Extracted text START

Corporate security teams have a harder time protecting data when it is dispersed on home computers with widely varying set-ups and on company machines connecting remotely, experts said. Even those remote workers using virtual private networks (VPNs), which establish secure tunnels for digital traffic, are adding to the problem, officials and researchers said.

Software and security company VMWare Carbon Black said this week that ransomware attacks it monitors jumped 148% in March from the previous month, as governments worldwide curb movement to slow the coronavirus, which has killed more than 145,000.

“There is a digitally historic event occurring in the background of this pandemic, and that is there is a cyber-crime pandemic,” said VMWare cyber-security strategist Tom Kellerman. “It’s just easier, frankly, to hack a remote user than it is someone sitting inside their corporate environment. VPNs are not bullet-proof, they’re not the be all, end all.”

Using data from US-based Team Cymru, which has sensors with access to millions of networks, researchers at Finland’s Arctic Security found that the number of networks experiencing malicious activity was more than double in March in the US and many European countries compared with January, soon after the virus was first reported in China.

The biggest jump in volume came as computers responded to scans when they should not have. Such scans often look for vulnerable software that would enable deeper attacks.

Extracted text END
Supplied data START

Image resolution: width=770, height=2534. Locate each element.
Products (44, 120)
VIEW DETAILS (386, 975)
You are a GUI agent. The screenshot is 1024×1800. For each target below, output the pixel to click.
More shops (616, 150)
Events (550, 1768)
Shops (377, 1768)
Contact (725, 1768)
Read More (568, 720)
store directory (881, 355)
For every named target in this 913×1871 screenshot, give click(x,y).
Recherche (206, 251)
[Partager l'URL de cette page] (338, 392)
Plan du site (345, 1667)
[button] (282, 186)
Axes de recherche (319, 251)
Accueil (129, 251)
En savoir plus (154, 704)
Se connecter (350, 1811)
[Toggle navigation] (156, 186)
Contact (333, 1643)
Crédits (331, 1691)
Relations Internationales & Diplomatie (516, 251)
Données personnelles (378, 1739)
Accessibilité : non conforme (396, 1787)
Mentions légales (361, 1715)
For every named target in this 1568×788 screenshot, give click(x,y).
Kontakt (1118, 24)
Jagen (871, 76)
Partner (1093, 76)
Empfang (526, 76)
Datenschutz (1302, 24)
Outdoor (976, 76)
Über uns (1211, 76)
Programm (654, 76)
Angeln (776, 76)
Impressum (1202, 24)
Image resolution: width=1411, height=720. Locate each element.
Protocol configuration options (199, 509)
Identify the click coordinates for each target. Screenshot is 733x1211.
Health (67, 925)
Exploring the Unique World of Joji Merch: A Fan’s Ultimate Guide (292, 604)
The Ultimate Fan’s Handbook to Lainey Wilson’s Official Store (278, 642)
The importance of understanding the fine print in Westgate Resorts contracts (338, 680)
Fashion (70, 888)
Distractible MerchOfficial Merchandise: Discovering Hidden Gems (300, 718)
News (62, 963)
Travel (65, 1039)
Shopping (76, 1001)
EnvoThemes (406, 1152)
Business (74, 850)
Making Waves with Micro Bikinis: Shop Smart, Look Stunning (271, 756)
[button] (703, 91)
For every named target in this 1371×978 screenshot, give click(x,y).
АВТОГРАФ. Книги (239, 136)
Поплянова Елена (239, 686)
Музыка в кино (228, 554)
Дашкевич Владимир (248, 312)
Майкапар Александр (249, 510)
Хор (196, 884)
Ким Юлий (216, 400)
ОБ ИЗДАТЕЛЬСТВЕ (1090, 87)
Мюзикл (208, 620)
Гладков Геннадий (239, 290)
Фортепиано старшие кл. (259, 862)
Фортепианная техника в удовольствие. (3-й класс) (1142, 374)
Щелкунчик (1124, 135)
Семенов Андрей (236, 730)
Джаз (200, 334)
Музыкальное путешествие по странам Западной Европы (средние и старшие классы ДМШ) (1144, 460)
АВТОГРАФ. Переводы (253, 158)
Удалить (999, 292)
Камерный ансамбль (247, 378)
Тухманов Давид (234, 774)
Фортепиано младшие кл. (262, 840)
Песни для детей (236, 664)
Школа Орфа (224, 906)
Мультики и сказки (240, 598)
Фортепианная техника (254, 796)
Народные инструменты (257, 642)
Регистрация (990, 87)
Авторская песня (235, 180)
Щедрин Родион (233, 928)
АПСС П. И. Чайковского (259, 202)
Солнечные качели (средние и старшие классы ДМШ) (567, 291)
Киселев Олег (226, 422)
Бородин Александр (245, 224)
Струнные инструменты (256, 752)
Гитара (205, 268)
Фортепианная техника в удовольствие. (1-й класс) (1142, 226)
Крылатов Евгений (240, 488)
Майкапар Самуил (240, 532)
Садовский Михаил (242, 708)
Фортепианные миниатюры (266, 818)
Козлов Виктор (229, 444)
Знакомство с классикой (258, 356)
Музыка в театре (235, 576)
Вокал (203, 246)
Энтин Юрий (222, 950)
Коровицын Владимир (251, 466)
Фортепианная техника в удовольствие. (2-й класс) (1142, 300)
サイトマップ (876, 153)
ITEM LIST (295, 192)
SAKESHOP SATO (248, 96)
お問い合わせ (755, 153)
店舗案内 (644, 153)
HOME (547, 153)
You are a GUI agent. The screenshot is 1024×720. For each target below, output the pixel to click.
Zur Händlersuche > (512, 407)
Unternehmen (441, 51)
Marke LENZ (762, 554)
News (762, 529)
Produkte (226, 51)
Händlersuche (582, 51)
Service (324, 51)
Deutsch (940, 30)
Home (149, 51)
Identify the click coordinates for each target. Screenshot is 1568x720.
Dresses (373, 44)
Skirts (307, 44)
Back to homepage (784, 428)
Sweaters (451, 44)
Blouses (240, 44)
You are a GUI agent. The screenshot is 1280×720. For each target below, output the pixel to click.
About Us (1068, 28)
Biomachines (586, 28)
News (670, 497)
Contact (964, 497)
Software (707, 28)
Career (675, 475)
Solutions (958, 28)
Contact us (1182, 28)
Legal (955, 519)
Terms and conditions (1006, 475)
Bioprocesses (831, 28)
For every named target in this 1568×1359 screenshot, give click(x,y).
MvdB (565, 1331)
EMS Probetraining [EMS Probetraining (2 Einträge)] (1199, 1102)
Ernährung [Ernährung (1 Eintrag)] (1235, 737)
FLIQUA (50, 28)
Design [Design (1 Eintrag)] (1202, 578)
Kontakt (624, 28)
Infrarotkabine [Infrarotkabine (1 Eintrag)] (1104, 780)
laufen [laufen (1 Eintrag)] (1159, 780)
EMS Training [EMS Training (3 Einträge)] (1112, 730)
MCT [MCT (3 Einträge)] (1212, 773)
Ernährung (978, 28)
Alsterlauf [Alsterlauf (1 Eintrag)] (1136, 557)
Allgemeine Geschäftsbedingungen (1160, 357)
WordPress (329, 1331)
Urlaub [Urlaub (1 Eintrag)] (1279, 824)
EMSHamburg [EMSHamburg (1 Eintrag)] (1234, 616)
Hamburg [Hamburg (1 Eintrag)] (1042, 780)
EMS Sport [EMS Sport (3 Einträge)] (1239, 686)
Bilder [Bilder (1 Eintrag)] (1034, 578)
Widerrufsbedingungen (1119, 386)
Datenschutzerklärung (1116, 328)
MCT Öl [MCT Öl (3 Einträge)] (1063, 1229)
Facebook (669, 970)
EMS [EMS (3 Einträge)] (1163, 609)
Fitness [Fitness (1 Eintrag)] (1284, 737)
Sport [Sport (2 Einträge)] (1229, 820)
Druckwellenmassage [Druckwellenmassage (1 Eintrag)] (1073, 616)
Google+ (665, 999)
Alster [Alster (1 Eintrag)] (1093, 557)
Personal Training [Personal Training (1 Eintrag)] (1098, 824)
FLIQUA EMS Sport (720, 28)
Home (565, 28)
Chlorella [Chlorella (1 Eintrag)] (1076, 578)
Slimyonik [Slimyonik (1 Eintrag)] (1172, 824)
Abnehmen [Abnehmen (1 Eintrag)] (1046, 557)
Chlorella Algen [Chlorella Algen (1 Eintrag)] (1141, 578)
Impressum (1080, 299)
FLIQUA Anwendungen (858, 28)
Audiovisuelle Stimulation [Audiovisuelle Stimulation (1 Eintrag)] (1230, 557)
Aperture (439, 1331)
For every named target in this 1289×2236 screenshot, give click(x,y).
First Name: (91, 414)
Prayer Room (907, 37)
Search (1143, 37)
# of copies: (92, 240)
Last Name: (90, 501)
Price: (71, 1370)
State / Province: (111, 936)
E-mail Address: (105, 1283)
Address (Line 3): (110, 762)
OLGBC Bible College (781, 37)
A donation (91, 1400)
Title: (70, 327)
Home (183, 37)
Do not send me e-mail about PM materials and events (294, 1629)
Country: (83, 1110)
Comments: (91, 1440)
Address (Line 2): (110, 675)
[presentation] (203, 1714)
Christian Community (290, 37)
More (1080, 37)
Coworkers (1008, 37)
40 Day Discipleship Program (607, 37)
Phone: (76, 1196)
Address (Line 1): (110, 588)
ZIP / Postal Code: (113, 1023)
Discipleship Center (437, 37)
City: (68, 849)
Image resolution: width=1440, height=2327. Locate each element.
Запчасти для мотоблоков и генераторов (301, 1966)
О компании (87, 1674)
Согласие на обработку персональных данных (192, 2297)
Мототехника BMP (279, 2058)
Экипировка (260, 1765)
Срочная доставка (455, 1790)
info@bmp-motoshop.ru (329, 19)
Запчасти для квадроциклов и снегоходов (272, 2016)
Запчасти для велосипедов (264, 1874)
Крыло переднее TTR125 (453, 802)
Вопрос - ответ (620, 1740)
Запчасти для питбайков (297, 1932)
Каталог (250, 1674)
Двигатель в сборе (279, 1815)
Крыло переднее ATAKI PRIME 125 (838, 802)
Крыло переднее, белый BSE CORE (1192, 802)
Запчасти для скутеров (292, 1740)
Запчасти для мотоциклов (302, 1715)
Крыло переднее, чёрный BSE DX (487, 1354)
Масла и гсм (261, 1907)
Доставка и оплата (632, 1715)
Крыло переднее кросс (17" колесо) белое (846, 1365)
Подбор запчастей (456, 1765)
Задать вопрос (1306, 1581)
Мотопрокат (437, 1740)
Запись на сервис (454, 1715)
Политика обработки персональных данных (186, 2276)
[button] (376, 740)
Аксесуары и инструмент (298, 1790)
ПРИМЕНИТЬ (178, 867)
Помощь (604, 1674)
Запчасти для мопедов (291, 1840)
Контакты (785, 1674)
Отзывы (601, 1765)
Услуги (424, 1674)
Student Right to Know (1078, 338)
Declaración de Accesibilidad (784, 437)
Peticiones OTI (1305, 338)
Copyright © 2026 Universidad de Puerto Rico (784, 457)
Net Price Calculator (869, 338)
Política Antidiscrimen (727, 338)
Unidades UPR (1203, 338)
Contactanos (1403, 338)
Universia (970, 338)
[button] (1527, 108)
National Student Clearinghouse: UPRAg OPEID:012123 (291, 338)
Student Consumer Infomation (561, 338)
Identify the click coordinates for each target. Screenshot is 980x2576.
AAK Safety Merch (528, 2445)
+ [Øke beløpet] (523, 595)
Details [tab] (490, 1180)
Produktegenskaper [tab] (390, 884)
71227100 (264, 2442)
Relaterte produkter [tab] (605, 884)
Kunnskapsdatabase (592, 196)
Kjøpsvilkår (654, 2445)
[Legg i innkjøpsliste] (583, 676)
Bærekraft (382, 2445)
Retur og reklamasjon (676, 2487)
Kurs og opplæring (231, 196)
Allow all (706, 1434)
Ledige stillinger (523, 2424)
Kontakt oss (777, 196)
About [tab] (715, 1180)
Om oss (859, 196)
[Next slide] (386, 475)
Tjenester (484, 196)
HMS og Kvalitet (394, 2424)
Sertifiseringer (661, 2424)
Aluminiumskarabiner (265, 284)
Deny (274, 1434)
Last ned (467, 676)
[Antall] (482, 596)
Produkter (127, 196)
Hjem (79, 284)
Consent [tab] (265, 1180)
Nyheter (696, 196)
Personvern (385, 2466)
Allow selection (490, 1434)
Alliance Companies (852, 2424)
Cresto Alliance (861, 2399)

Supplied data END

Translate into Spanish this sentence from the text on cyberattacks against remote workers: "The biggest jump in volume came as computers responded to scans when they should not have."

**Answer box**
El mayor aumento en volumen se produjo cuando las computadoras respondieron a escaneos a los que no deberían haber respondido.